Task description:
Give back each entry word for word, but drop the images.

--- START ---

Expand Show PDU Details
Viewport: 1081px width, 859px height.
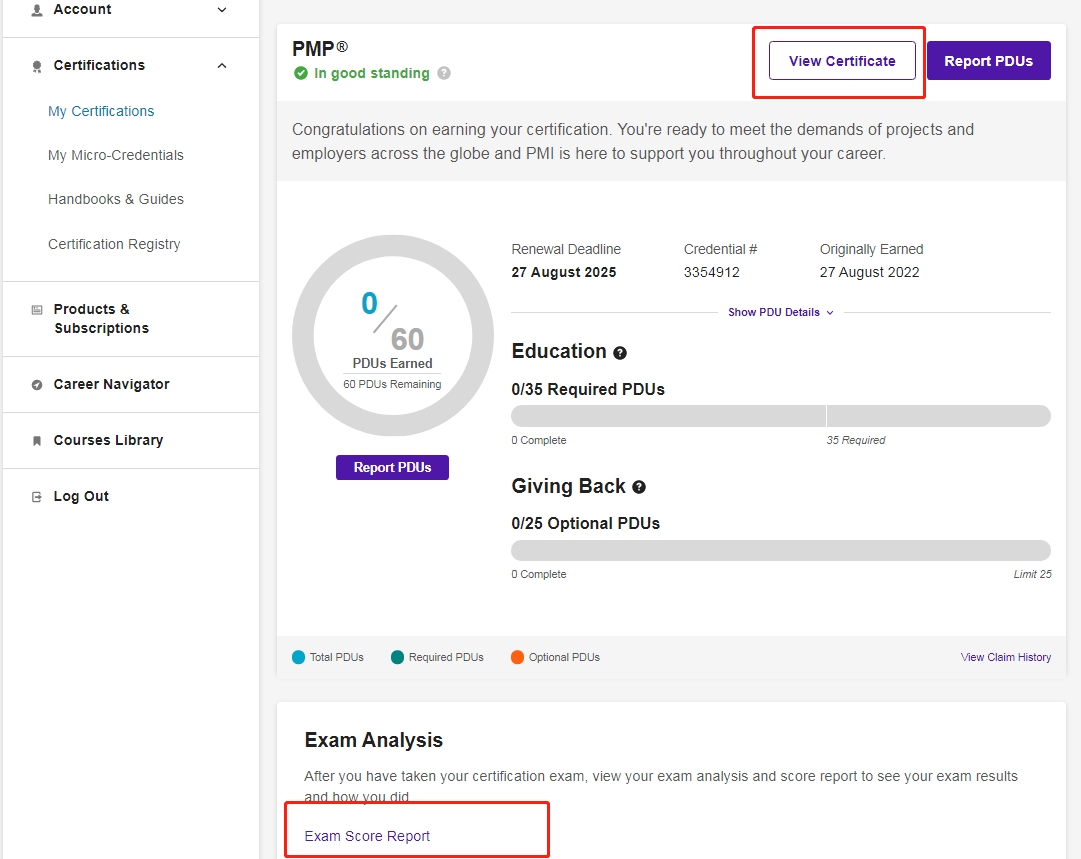[780, 312]
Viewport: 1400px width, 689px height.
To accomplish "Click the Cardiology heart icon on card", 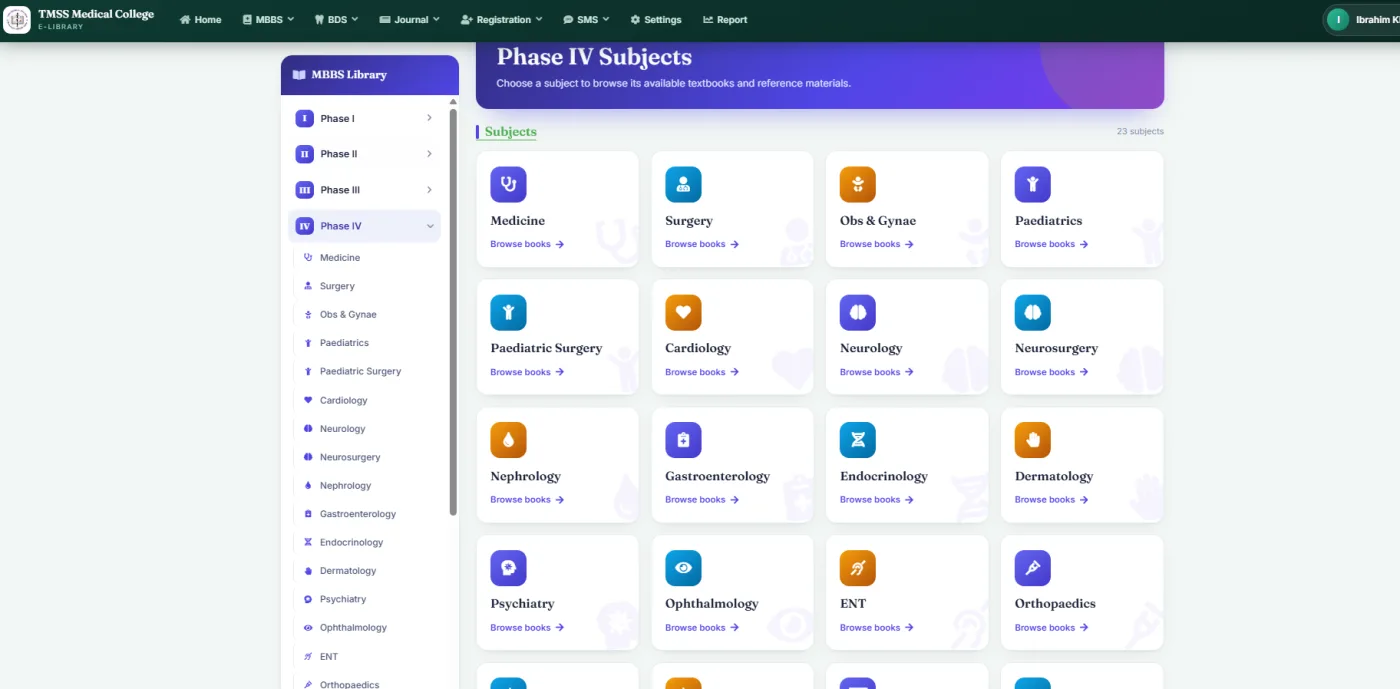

--- END ---

Answer to the problem:
Expand Show PDU Details
Viewport: 1081px width, 859px height.
[780, 312]
Viewport: 1400px width, 689px height.
To accomplish "Click the Cardiology heart icon on card", 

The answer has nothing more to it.